### Document section
------------------------------

No Way Home for Residents of Ukraine's “Gray Zone”

Hromadske continues to tell the stories of people in the “gray zone,”the no—man’s land between Ukrainian— and separatist—controlled territory.

Hromadske continues to tell the stories of people in the “gray zone,” the no-man’s land between Ukrainian- and separatist-controlled territory. People here cannot get into their own homes because the military is now stationed in the town. Hromadske travelled to Mariinka, where around 57 families were left without housing. Because of this, many of them are now suing the state.

Since our report the situation has only grown more complex. On January 18, the Ukrainian parliament a new law on the occupied territories. It places the blame for any damaged housing on Russia. This will likely complicated the Mariinka residents’ lawsuits.

When the Russian-led separatist uprising reached Mariinka in 2014, Vadym Misyura was working as a foreign language teacher at a local orphanage’s school. The school was located on Zeleniy Hai Street, where about 57 families lived. Most of the locals worked at the boarding school. When the first military checkpoints appeared in Mariinka, Misyura paid little attention. He was simply too busy.

------------------------------

[Rows of pointing data]
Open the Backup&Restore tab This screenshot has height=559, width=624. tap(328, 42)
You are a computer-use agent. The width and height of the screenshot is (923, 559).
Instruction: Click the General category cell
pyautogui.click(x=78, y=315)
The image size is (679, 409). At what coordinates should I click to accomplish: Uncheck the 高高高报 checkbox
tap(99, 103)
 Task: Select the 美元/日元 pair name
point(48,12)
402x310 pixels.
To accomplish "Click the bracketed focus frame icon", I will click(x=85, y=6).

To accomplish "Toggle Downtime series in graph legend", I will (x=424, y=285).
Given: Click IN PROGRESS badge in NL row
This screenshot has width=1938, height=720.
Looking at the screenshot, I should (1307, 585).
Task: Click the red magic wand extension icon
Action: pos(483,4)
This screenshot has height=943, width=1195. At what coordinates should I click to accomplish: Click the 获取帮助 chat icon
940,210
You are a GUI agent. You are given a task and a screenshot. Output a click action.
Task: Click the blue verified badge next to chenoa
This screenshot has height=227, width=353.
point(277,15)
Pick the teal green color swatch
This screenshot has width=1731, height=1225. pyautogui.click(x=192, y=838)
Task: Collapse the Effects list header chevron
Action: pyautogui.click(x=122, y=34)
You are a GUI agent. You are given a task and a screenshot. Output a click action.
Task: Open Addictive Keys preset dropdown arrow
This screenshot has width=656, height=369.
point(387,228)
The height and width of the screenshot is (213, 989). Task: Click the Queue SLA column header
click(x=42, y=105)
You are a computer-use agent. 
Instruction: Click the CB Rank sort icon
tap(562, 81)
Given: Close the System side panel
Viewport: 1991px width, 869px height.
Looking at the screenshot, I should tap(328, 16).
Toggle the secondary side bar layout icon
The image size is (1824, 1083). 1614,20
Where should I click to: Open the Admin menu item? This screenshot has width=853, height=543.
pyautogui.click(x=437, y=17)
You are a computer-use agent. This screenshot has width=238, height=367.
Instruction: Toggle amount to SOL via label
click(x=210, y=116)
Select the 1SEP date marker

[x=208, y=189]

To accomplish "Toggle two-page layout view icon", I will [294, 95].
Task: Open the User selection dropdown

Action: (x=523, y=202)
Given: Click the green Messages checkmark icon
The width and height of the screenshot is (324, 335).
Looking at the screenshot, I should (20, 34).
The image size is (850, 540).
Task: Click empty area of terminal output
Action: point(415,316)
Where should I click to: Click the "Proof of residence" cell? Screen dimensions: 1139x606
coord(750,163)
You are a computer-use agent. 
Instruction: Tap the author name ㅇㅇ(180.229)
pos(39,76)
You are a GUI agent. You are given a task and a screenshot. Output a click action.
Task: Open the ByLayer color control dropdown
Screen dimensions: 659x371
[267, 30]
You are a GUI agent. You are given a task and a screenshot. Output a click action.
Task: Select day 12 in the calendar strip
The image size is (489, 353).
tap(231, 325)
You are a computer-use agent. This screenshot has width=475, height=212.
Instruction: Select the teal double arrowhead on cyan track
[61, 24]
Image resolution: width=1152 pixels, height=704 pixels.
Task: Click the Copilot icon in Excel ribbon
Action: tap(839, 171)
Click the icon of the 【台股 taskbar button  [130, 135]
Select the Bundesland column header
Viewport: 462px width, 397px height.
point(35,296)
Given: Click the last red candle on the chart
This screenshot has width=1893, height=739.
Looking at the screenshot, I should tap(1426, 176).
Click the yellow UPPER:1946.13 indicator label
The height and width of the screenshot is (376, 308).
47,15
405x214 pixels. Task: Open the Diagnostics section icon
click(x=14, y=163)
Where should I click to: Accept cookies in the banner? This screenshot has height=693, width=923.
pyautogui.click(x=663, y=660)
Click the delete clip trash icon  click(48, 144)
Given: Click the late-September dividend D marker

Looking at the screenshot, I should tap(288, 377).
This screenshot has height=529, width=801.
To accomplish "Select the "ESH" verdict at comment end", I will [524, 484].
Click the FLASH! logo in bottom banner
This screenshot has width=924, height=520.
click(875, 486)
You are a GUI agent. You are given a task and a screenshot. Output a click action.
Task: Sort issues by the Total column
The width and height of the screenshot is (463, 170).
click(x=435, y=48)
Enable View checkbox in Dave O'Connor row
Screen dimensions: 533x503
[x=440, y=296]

------------------------------

### Exercise task
Copy out the entire article on residents of Ukraine's gray zone verbatim. The rows have no role in this exercise.

### Solution
No Way Home for Residents of Ukraine's “Gray Zone”

Hromadske continues to tell the stories of people in the “gray zone,”the no—man’s land between Ukrainian— and separatist—controlled territory.

Hromadske continues to tell the stories of people in the “gray zone,” the no-man’s land between Ukrainian- and separatist-controlled territory. People here cannot get into their own homes because the military is now stationed in the town. Hromadske travelled to Mariinka, where around 57 families were left without housing. Because of this, many of them are now suing the state.

Since our report the situation has only grown more complex. On January 18, the Ukrainian parliament a new law on the occupied territories. It places the blame for any damaged housing on Russia. This will likely complicated the Mariinka residents’ lawsuits.

When the Russian-led separatist uprising reached Mariinka in 2014, Vadym Misyura was working as a foreign language teacher at a local orphanage’s school. The school was located on Zeleniy Hai Street, where about 57 families lived. Most of the locals worked at the boarding school. When the first military checkpoints appeared in Mariinka, Misyura paid little attention. He was simply too busy.